# Excerpt provided
Why didn't early MMA wrestlers like Tank Abbott utilize G&P as effectively as Mark Coleman?

Excuse me, I would like to inquire why cavemen in 3000 B.C. could not properly utilize modern martial arts techniques
 
Tank was in love with his hands and didn't wrestle that much. Coleman and Kerr had better mma wrestling by far for the early days.

Later on people acted like Tito was a genius for baiting wrist control to drop an elbow in someone's face.
Yep, and Tank even made fun of Tito (a former training partner of his until he accused Tito of stealing from him) for using so much wresting and GnP. Tank just wanted to stand and bang. It's not like he's the only former wrestler to do that. Look at former Olympians Hendo and Yoel, along with Gaethje and Chandler now.

Tank had a bit of a boxing background and heavier hands than Coleman. And he obviously stopped training in high-level wrestling.

# Exercise instructions
• 1. In the thread about Tank Abbott and Mark Coleman, what did Tank accuse Tito of doing?
• 2. Please extend the forum thread about Tank Abbott and Mark Coleman with the next reply, picking up after its final line.

# Information provided
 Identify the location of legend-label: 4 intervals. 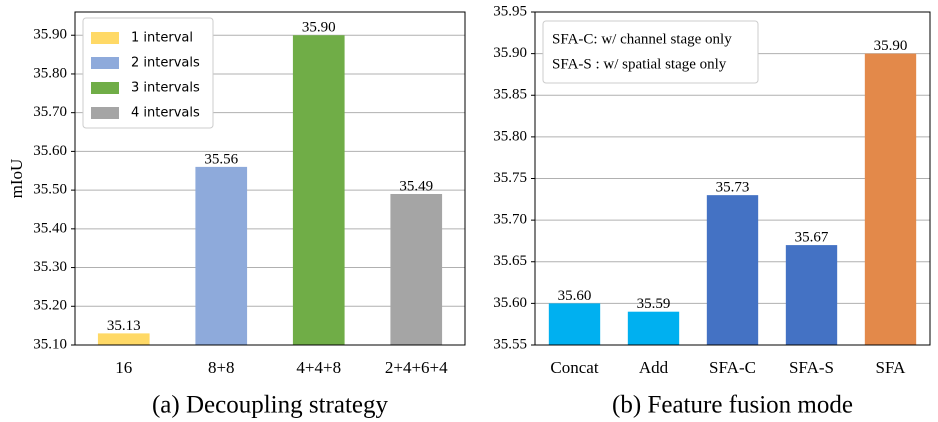
(166, 114).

# Results for the exercise
• 1. Stealing from him.

• 2.
 
Having watched the sport from the beginning, I never got why Coleman got all the credit for GnP. Some of the earliest fights were among the most brutal finishes on the ground with fists or elbows

- Tank vs. Matua
- Tank vs. Varelens (not as brutal as Matua, but Tank did get a TD and finish with GnP)
- Pat Smith vs. Scott Morris
- Goodridge vs. Paul Herrera
 
So the fact that he did well against Oleg doesn't really matter..too big of a discrepency
Tank fought Oleg in the sky-high altitude of Utah after 2 other fights in the same night...and they went 17 minutes with no rounds. As much grief as Tank gets (mostly for his later fights in this 40s), he showed better cardio that night than a lot of HWs have had since then. Look at Kimbo vs. Houston Alexander or Dada 5000. Now that's truly awful cardio for guys who trained for much more modern MMA.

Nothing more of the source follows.